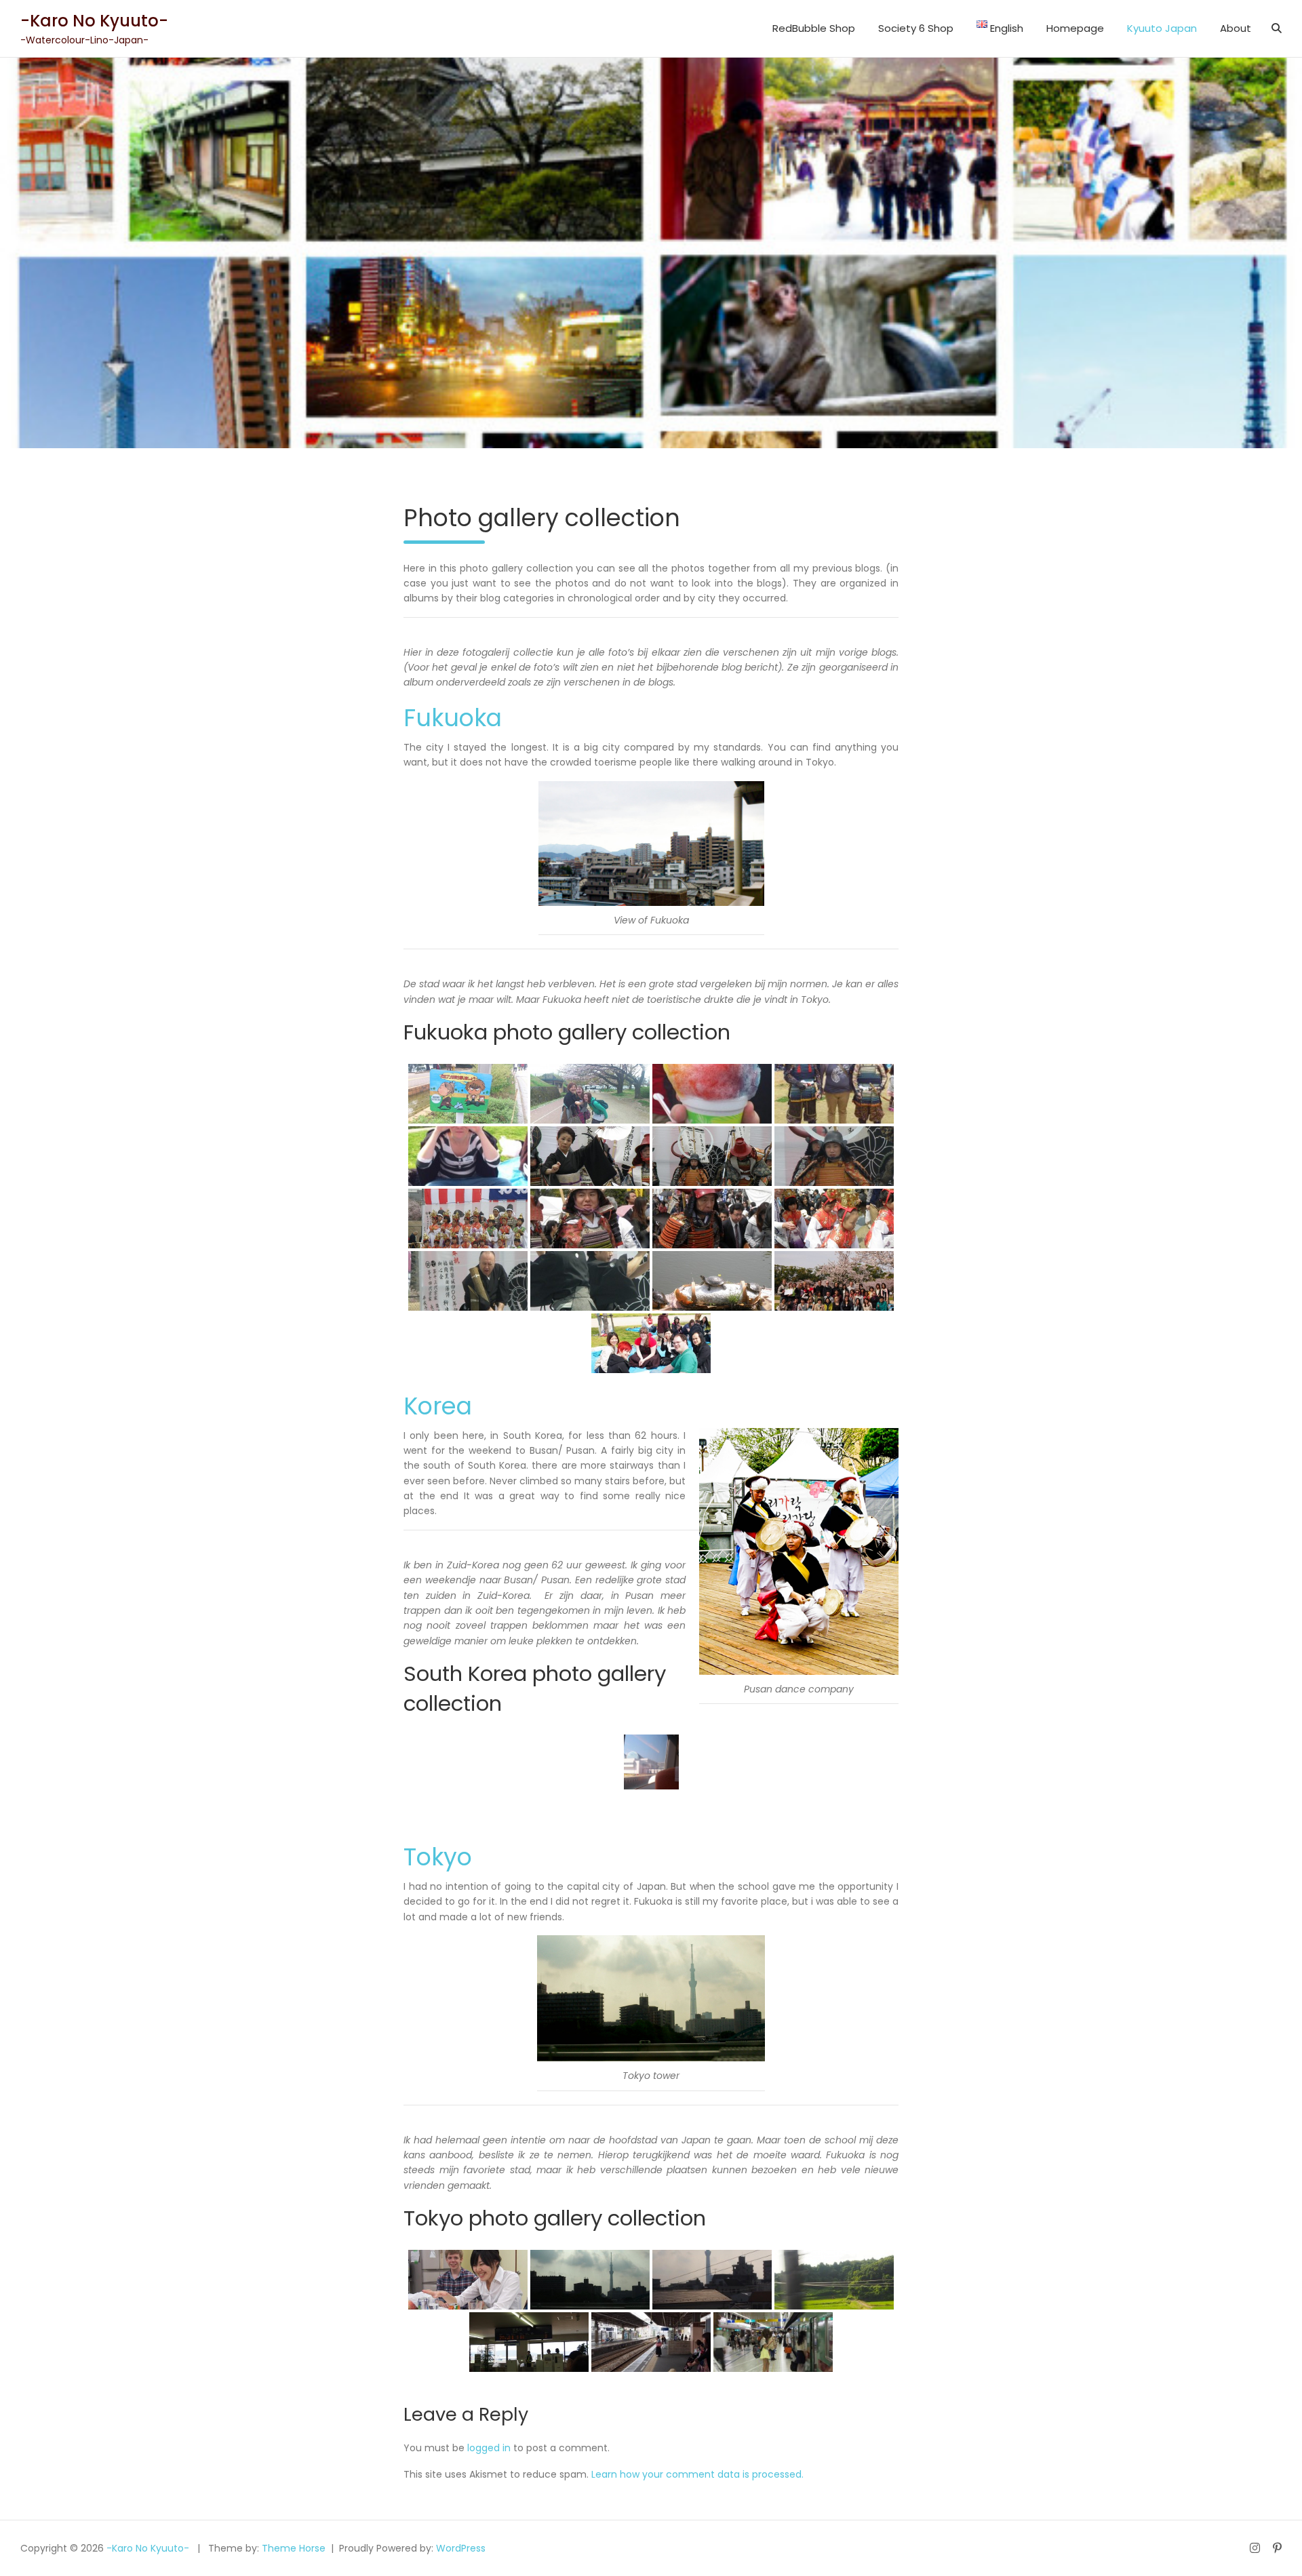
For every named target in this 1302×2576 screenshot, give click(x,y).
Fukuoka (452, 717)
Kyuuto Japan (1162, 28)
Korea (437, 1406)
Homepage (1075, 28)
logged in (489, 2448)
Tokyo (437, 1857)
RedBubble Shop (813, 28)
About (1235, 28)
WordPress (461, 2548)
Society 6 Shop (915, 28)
==
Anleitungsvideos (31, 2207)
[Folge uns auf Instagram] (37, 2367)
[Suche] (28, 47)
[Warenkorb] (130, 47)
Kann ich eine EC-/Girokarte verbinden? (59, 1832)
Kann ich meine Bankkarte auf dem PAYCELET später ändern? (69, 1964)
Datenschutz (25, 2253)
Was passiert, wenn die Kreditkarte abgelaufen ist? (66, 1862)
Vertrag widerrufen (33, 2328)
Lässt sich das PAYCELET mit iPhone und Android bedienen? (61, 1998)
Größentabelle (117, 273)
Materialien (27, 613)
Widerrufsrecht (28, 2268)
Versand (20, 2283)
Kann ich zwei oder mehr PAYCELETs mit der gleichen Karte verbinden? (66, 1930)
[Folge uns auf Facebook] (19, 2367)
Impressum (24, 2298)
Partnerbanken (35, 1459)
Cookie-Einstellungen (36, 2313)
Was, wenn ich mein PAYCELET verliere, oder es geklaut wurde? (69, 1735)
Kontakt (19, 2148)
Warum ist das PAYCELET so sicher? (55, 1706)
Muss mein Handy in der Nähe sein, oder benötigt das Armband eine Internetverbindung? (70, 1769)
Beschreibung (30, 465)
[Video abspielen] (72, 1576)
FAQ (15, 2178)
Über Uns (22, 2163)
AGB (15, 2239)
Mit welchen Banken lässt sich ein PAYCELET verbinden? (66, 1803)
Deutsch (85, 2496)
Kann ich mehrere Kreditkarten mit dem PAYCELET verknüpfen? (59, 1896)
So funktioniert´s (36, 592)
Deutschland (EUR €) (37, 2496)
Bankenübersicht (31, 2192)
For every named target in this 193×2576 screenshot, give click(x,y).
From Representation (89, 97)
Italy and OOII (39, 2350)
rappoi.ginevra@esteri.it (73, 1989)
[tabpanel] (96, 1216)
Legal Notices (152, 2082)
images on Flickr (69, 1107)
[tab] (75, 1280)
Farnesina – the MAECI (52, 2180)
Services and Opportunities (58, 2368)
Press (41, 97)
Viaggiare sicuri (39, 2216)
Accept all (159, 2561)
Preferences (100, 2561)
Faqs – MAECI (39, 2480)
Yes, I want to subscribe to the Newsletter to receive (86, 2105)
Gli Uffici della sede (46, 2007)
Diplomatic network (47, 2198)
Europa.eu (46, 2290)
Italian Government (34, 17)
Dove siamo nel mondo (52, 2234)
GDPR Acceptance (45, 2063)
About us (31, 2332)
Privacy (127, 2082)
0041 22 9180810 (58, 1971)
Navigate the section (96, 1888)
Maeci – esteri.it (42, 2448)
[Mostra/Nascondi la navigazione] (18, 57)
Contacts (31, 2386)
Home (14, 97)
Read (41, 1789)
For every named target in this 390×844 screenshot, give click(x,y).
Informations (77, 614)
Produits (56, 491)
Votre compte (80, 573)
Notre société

• [Task prompt]:
Each line of the data that has the string "verbinden" counts once; give the total and nothing else.

• [Expected answer]:
3